Short problem: Rewrite the stretch of the listing from its start through the line containing "center [621, 271].", swapping "screenshot" for "image" and leaving everything else unchanged. Leave the pictures out of your answer.

Record set:
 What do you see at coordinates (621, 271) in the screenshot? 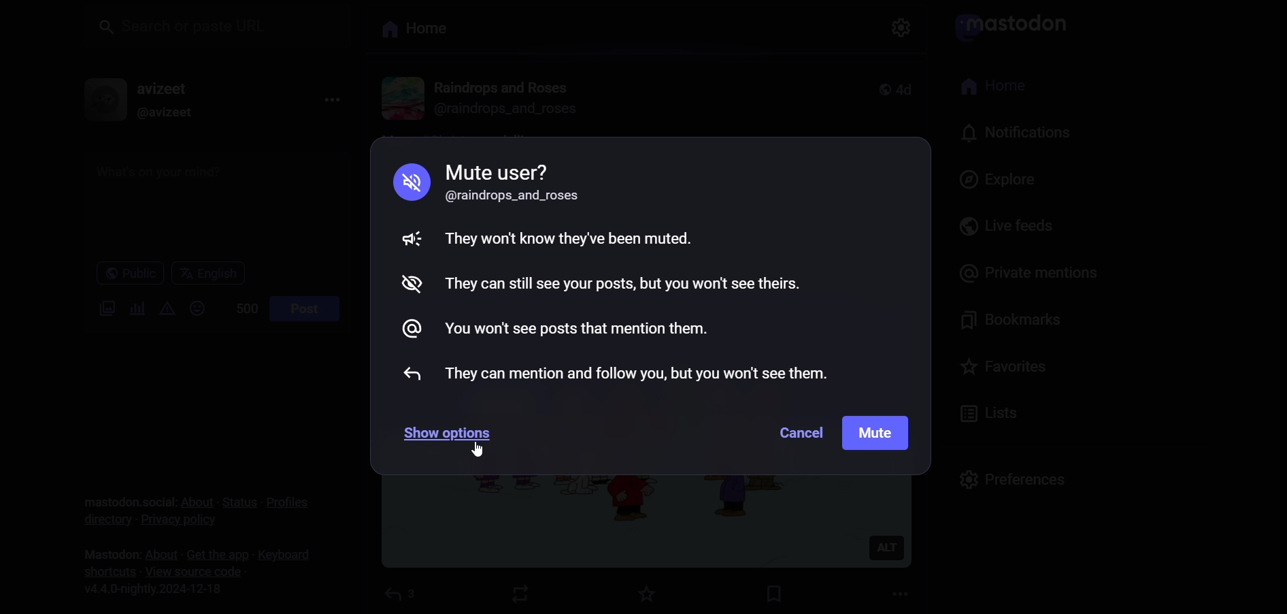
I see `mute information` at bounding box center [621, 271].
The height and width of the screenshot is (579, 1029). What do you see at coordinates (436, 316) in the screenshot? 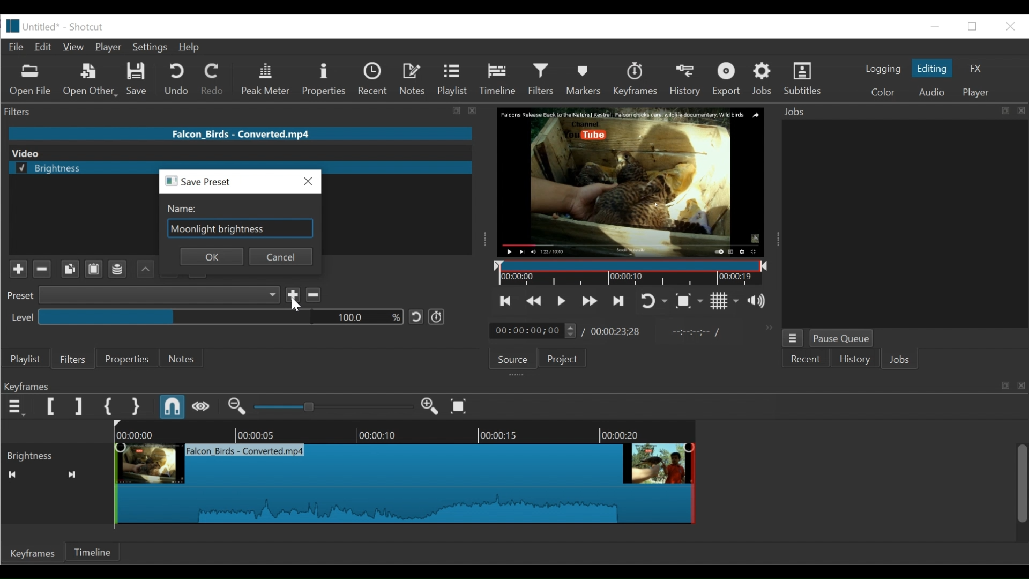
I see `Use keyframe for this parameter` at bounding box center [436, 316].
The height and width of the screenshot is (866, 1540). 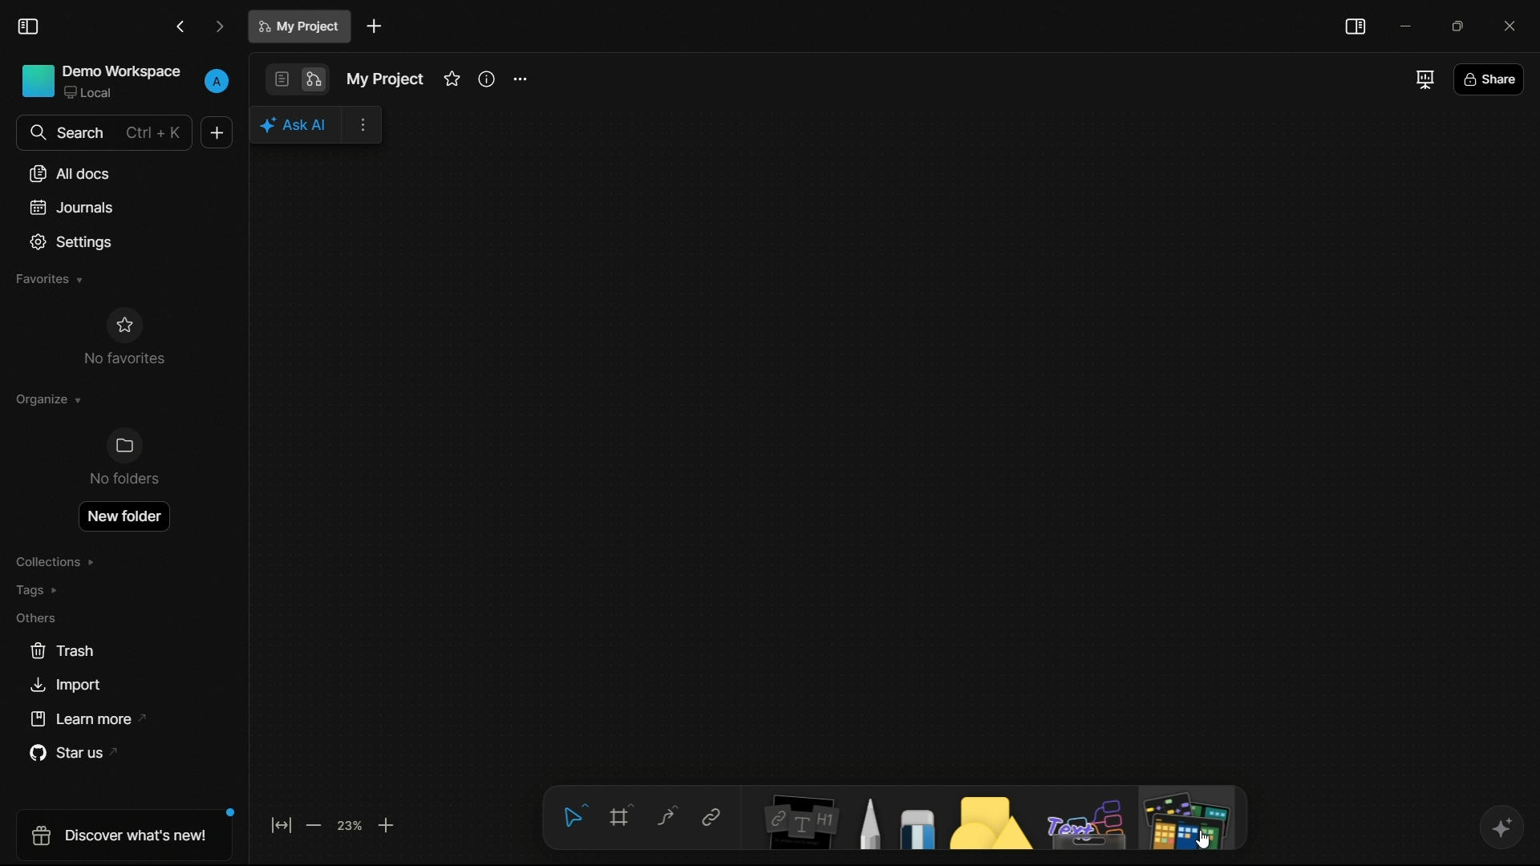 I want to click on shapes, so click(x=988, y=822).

Solution:
 What do you see at coordinates (621, 271) in the image? 
I see `mute information` at bounding box center [621, 271].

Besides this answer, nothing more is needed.